The State is an absent partner in these bir il-silim productions, it is nevertheless evidently restricting permitted storylines to settings which are careful not to ask any of the big questions of the day
Since 2016, when I did the fieldwork on which the above “ethnographic snapshot” is based, there have been further developments in the world of bir il-silim film making, which both stem from, and reflect, wider socio-economic currents. The most prestigious and successful of the following year’s crop of Ramadan soaps were notable for storylines even further removed from the day-to-day realities of life in contemporary Egypt, revolving instead around escapist gothic horror stories and crime thrillers – with even those series which still fell into the ‘social drama’ category locating their action in the type of super-affluent milieux more typical of western TV series such as Dynasty or Dallas.

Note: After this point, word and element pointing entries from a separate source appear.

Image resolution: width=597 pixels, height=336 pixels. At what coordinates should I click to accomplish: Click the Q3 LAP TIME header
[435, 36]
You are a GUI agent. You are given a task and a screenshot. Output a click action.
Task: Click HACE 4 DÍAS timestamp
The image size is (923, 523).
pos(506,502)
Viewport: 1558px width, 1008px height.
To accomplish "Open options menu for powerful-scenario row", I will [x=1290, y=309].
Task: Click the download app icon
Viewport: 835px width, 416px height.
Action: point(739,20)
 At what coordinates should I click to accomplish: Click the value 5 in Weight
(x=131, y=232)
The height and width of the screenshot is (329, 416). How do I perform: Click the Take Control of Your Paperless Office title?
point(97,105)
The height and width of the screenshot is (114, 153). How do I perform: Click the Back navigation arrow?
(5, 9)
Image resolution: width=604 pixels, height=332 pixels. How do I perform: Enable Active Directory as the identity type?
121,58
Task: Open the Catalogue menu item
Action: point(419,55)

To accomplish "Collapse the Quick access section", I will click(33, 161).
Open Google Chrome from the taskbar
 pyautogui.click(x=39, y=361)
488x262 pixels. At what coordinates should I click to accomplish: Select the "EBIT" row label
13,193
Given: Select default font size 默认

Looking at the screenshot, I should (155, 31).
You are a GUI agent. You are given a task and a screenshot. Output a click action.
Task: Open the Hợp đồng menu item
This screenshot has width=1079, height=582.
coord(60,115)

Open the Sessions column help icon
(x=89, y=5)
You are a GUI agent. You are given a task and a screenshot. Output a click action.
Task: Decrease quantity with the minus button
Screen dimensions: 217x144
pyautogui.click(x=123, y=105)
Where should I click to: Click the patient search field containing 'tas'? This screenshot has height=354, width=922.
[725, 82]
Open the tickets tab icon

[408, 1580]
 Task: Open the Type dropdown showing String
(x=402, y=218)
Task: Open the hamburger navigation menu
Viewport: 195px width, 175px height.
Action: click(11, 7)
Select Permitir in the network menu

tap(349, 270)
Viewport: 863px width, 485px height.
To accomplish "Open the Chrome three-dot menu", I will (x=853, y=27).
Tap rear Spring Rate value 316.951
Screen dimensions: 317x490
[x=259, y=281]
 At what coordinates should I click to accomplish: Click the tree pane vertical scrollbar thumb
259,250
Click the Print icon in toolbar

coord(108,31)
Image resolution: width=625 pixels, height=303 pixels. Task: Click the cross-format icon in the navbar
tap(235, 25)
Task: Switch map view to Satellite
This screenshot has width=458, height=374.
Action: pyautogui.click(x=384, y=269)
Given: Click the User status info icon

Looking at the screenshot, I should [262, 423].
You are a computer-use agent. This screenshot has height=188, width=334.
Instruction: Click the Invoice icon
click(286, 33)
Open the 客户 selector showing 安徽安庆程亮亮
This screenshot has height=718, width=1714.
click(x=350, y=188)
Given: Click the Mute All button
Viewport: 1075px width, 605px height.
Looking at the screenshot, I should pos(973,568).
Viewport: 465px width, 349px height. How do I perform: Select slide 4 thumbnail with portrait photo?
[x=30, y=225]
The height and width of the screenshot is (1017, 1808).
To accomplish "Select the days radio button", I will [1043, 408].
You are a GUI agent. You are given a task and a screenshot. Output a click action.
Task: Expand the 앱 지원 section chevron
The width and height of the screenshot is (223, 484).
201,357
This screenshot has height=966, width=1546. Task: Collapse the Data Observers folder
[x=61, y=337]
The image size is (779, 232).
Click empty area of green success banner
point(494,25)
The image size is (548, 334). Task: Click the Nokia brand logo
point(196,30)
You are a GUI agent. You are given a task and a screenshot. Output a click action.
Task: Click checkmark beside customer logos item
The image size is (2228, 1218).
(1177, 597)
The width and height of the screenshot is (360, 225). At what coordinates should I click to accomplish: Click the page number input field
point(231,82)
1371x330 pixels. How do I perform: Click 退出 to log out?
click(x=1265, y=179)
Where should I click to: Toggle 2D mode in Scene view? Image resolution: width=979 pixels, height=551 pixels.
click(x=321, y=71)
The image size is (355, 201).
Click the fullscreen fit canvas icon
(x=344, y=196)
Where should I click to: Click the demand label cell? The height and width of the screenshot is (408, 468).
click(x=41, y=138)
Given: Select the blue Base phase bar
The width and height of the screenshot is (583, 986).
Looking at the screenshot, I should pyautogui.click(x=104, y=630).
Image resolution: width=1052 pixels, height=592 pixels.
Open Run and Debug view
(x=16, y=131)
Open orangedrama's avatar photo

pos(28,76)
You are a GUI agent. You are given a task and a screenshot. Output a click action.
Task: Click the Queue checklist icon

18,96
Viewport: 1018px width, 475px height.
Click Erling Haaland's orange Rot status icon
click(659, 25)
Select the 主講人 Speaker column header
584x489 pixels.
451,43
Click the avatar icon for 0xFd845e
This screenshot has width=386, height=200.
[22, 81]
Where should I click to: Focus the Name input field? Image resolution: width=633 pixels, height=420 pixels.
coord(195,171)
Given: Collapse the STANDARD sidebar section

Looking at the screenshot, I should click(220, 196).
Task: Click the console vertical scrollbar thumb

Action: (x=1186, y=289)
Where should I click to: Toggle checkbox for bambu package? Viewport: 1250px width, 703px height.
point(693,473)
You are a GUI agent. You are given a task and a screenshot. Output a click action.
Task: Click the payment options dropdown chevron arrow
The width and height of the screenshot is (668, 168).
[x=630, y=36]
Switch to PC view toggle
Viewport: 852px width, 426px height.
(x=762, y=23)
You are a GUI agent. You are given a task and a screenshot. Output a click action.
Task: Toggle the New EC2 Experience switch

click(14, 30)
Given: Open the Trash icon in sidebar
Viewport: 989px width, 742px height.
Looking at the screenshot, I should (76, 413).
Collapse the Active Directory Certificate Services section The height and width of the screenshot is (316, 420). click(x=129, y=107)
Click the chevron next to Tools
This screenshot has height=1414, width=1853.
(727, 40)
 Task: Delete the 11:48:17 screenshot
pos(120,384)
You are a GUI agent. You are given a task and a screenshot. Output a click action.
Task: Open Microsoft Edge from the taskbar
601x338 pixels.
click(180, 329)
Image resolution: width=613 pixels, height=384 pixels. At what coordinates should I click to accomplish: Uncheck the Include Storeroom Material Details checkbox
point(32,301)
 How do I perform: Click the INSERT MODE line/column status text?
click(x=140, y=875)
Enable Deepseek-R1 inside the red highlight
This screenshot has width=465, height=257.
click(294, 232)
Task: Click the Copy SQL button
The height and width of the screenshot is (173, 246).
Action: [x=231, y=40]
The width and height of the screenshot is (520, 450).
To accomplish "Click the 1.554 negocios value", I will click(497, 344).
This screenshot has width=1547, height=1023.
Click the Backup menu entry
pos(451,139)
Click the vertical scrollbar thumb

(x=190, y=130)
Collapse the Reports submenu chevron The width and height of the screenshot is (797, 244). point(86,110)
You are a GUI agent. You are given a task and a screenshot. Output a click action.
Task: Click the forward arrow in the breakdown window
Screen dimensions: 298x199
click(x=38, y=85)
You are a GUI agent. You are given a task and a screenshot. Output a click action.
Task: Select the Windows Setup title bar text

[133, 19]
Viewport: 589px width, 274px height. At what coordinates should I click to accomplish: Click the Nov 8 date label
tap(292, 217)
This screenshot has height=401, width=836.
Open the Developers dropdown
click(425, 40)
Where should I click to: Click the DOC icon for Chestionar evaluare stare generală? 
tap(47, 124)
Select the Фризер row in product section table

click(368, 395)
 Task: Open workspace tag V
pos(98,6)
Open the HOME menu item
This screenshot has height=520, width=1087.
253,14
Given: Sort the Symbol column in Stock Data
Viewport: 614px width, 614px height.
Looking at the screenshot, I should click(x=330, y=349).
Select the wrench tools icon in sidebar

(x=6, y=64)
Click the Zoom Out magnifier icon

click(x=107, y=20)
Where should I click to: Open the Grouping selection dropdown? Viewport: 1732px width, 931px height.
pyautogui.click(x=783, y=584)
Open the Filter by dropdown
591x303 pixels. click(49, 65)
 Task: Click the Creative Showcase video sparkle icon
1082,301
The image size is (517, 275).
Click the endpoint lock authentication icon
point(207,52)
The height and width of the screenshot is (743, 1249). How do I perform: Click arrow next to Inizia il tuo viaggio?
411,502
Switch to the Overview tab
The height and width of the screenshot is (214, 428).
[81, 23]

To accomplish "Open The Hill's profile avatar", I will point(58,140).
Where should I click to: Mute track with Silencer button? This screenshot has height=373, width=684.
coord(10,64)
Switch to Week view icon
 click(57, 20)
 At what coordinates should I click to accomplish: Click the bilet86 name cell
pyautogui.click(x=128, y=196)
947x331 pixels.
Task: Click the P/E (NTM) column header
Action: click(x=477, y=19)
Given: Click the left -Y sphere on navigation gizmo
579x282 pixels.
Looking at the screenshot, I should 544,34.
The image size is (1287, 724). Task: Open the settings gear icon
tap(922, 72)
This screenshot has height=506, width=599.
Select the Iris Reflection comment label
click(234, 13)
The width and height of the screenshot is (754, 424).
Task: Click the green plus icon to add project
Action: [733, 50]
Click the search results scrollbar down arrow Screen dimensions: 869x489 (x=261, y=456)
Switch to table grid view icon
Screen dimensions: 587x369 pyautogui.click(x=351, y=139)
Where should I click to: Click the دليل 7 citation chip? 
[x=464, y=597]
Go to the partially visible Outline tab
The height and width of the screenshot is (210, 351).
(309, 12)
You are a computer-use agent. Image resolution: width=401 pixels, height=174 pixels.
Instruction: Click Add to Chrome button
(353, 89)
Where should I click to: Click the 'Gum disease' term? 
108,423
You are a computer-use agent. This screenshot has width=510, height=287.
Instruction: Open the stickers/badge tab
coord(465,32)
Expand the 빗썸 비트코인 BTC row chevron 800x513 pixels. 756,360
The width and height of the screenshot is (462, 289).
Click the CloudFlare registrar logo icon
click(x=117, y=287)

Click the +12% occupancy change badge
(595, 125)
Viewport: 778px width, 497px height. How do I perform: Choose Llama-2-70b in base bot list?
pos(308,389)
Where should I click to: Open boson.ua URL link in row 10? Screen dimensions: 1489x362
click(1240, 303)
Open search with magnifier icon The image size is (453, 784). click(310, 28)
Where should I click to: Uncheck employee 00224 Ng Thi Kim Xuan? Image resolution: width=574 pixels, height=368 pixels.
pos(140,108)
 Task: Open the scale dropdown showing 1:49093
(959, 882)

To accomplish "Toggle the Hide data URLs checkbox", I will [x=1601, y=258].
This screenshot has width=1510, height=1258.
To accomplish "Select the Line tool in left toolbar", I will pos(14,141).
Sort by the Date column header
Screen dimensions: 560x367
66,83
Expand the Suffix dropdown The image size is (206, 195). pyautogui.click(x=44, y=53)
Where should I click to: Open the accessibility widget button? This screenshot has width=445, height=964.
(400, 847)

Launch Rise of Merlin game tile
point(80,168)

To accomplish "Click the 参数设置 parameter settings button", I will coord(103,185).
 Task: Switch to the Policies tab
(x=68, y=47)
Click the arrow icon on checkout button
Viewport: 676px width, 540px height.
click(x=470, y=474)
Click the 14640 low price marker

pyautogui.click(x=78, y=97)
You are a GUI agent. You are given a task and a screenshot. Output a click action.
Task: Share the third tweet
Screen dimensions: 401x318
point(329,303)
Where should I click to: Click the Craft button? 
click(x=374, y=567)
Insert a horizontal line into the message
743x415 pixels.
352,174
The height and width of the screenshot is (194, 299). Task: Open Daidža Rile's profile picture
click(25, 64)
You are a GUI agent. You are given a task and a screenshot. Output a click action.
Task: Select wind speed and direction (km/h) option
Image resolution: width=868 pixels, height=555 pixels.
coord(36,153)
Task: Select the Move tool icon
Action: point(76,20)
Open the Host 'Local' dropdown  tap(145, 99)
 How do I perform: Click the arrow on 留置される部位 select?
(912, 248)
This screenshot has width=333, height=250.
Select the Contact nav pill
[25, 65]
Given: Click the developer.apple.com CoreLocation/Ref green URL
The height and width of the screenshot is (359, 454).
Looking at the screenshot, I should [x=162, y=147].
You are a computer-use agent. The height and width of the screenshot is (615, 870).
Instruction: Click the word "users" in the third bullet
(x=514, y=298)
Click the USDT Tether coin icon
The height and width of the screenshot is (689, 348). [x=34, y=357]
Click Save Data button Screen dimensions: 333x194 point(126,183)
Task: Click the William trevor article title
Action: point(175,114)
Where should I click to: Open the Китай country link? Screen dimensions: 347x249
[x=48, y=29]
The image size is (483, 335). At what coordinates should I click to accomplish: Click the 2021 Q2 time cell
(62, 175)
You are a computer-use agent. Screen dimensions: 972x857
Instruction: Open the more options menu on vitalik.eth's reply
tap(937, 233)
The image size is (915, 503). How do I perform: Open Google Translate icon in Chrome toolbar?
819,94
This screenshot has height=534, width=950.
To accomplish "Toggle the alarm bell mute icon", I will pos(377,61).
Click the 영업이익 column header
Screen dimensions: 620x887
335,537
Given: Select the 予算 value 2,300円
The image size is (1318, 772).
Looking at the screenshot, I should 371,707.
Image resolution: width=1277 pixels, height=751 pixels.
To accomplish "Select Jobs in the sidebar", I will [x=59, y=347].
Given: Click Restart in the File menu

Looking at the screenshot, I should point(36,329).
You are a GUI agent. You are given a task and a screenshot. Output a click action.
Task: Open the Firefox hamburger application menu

One immediate effect of this increasingly ‘westernised’ dimension has been a shift of focus towards what the bir il-silim film makers call “VIP locations” i.e. luxury villas located in walled and gated communities around the city to which the super-rich have retreated for enhanced security. Hamasa tells me that he is still able to make a living from renting the ‘respectable bourgeois’ apartments of Heliopolis out for the filming of assorted commercials and less prestigious TV programmes. But the income generated from such rentals is now dwarfed by that commanded by the new competitors in their gated villas, who can now charge between LE 20,000 -30,000 a day. And as the most affluent extract ever higher financial returns and further increase their assets, those below them in the pecking order find themselves caught up in an increasingly ferocious competition over ever smaller slices of the economic cake - developments which seem somehow characteristic of Egypt’s current socio-economic predicament.